(Collected data)

_____

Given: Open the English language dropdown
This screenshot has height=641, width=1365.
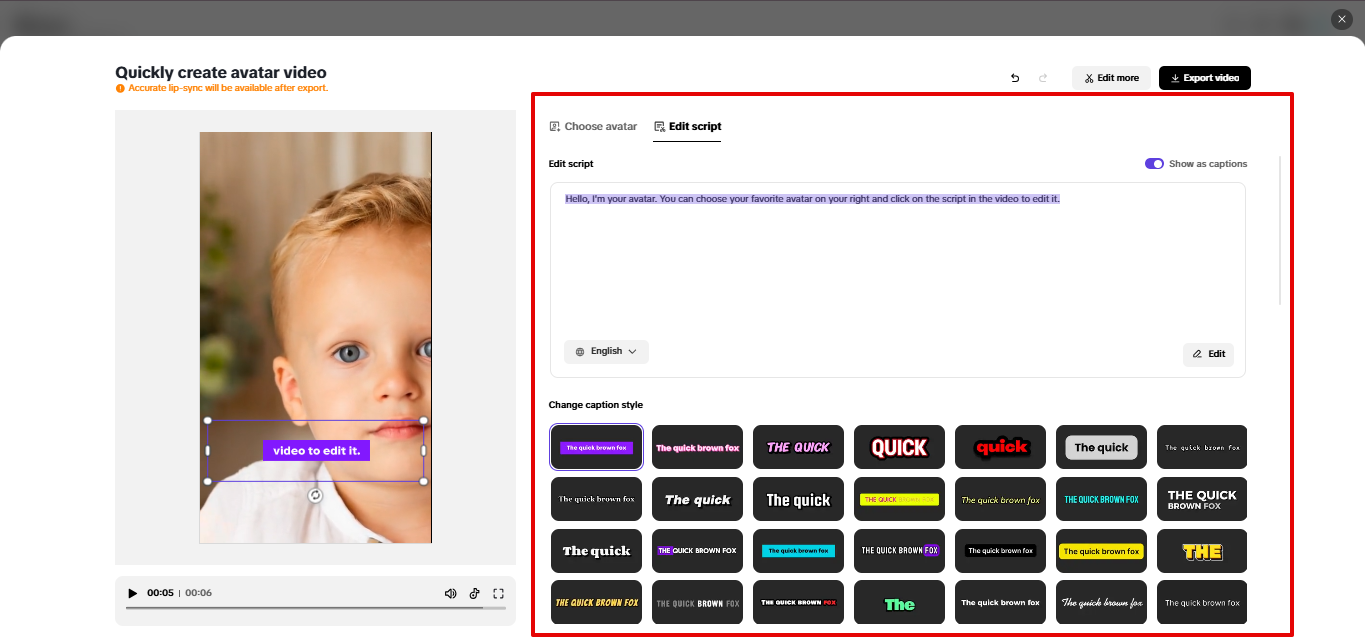Looking at the screenshot, I should [606, 351].
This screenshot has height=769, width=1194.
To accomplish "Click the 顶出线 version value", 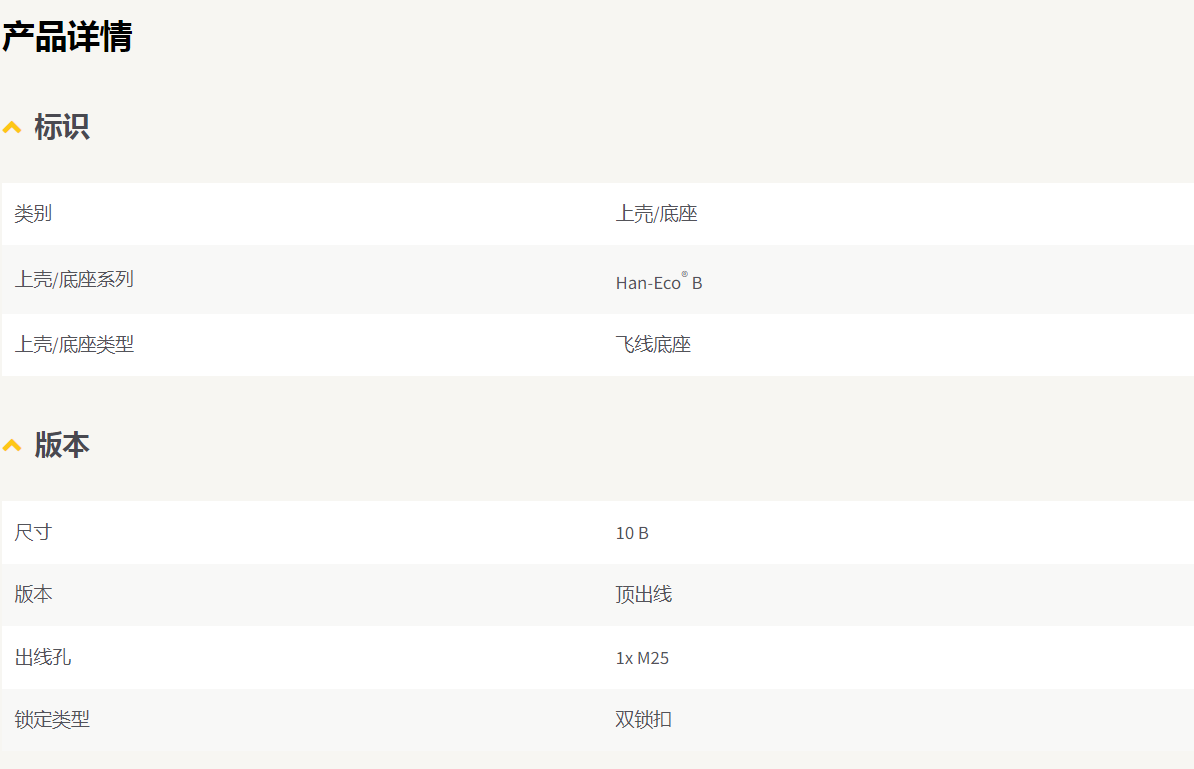I will point(643,594).
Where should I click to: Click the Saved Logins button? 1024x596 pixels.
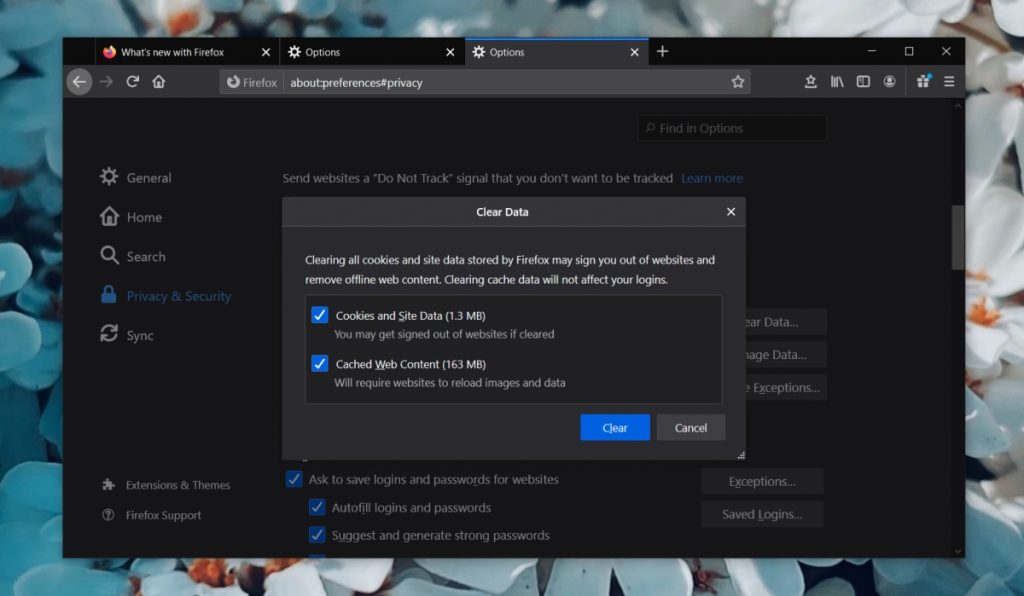(762, 514)
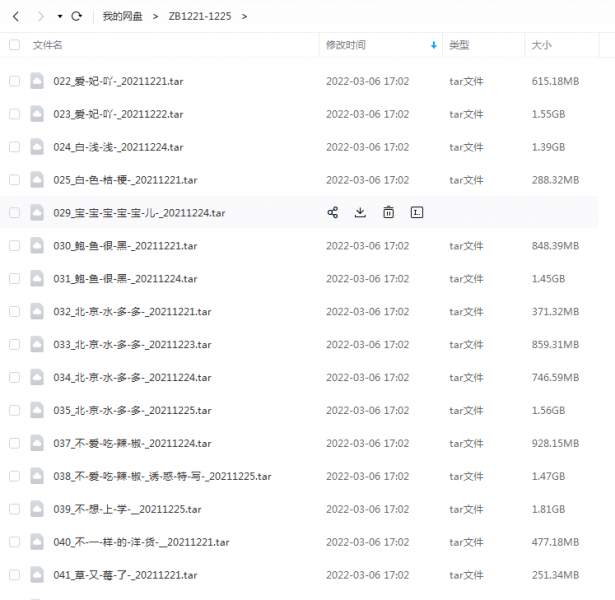Toggle the select-all checkbox in header
Screen dimensions: 615x600
point(14,45)
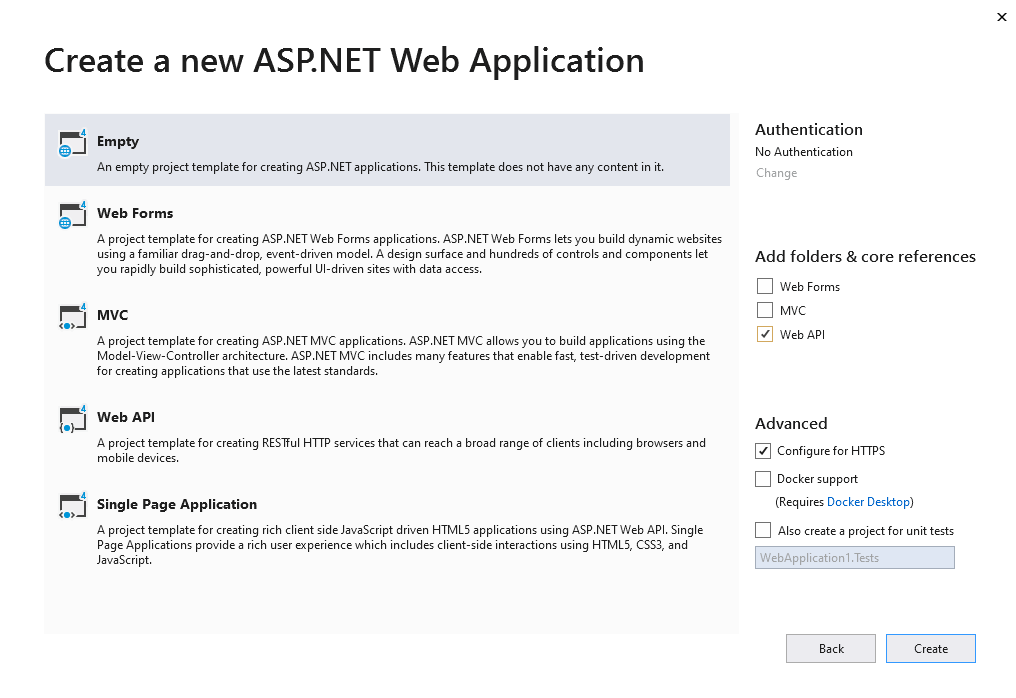The height and width of the screenshot is (698, 1016).
Task: Click the WebApplication1.Tests name field
Action: [854, 558]
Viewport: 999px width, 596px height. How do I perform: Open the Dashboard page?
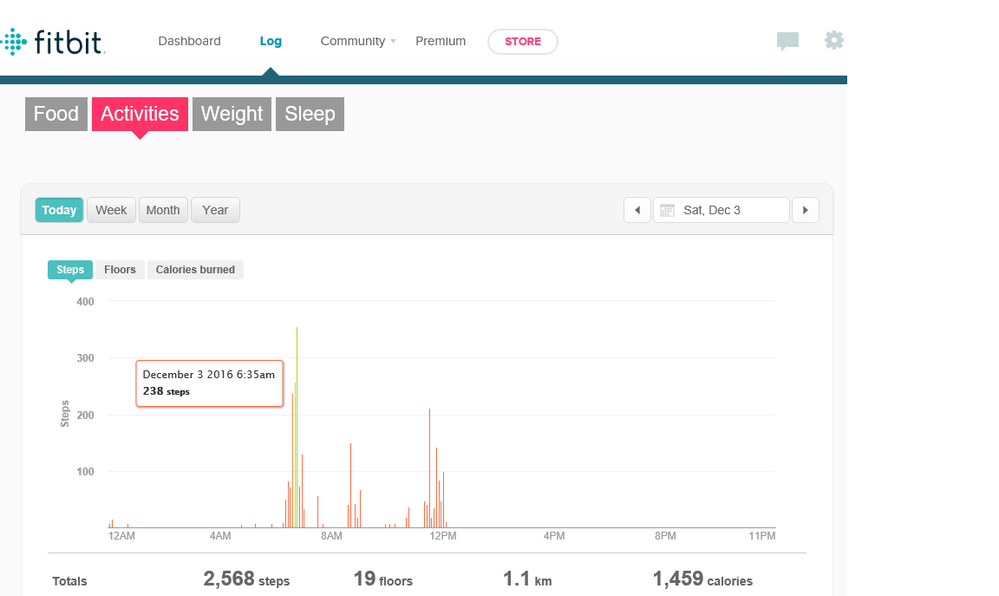[x=189, y=41]
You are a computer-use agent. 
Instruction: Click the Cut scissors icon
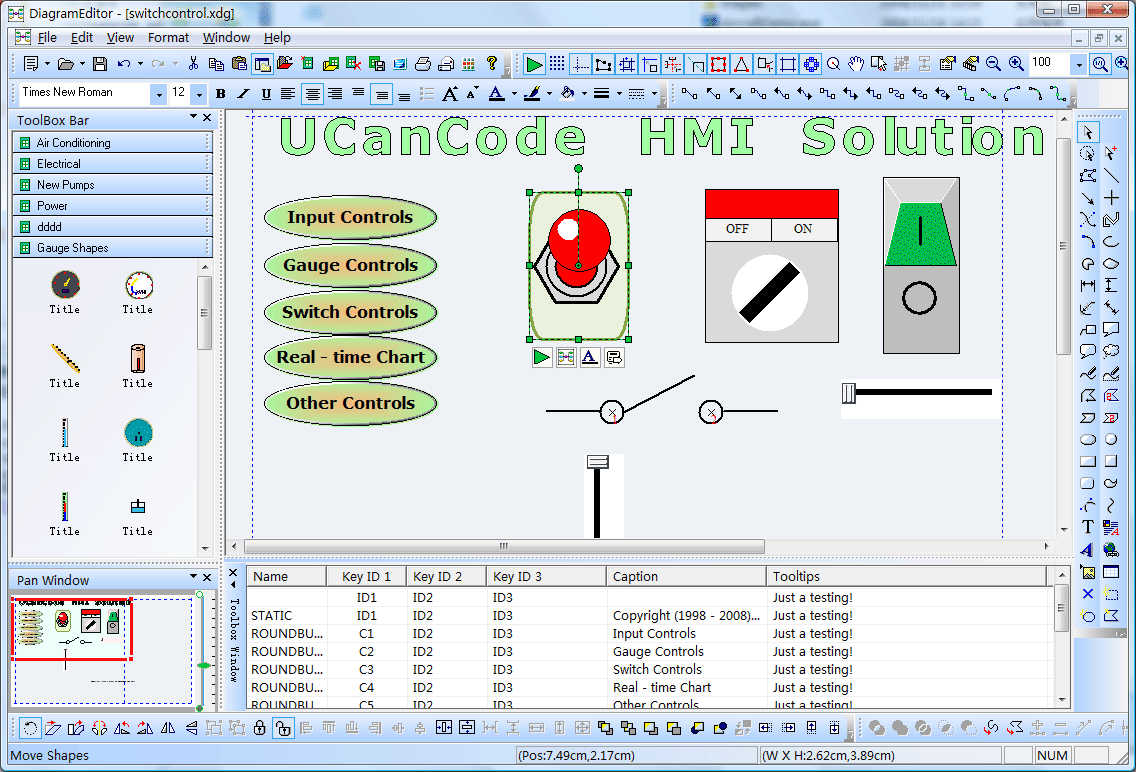click(193, 64)
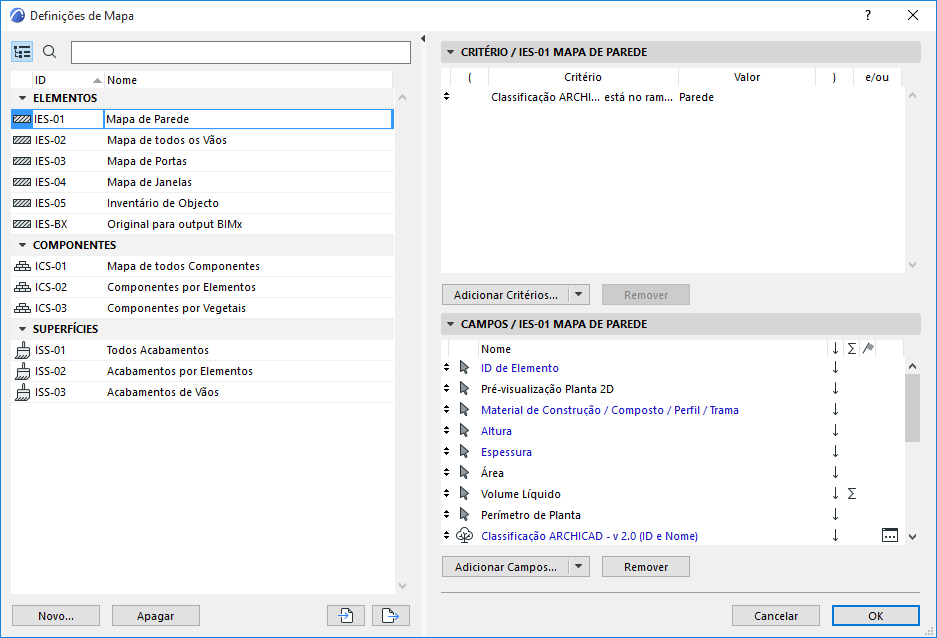Image resolution: width=937 pixels, height=638 pixels.
Task: Click the sum symbol on Volume Líquido row
Action: tap(852, 494)
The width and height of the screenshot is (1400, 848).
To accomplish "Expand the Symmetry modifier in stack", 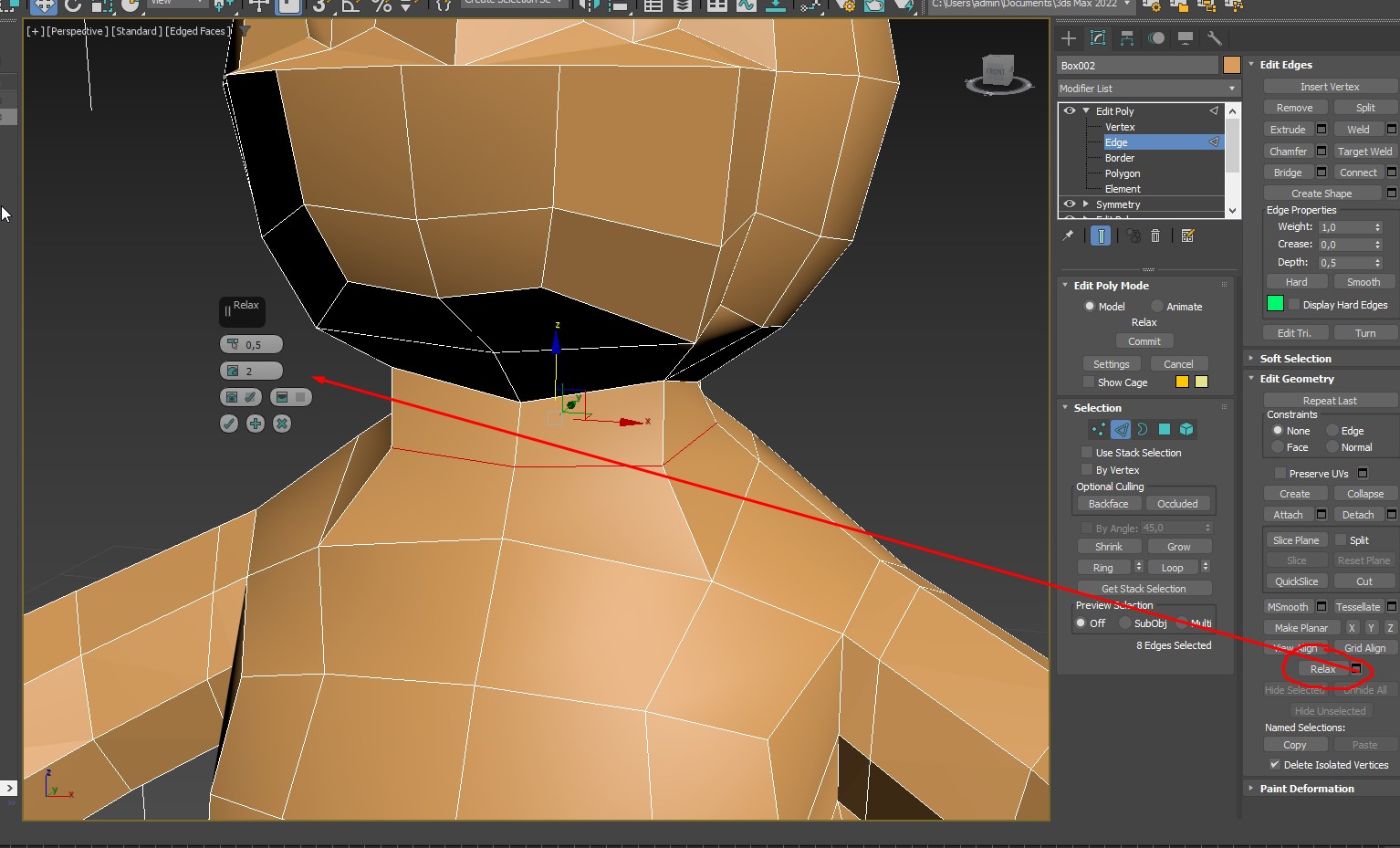I will tap(1085, 204).
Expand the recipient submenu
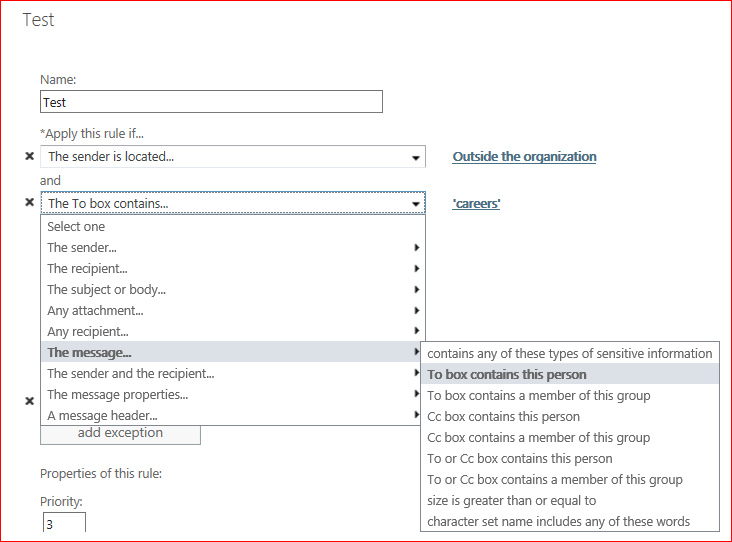 pyautogui.click(x=232, y=268)
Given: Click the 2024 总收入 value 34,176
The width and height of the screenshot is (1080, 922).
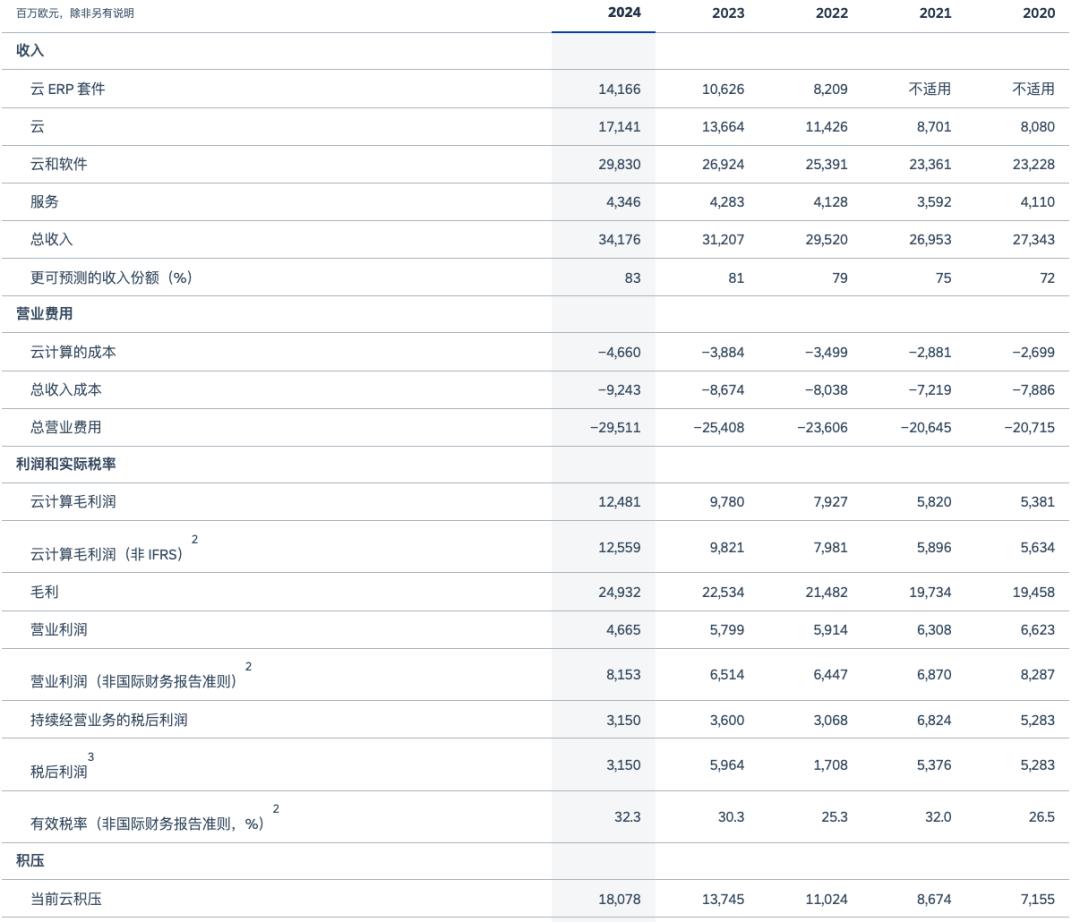Looking at the screenshot, I should click(620, 239).
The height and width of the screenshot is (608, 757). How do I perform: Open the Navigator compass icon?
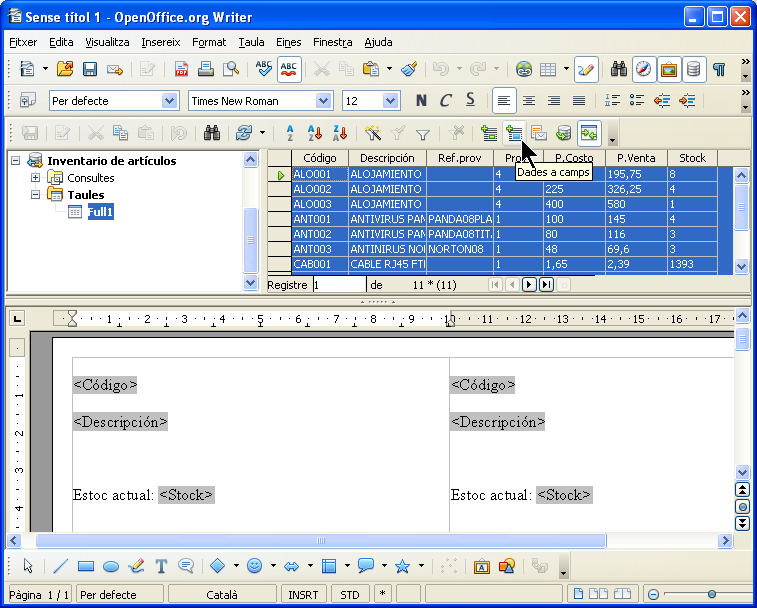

_____

• [The task]:
Please find every line in the records above that holds the word "Given" and copy it.

• [Response area]:
Given: Open the English language dropdown
Given: Click the 2024 总收入 value 34,176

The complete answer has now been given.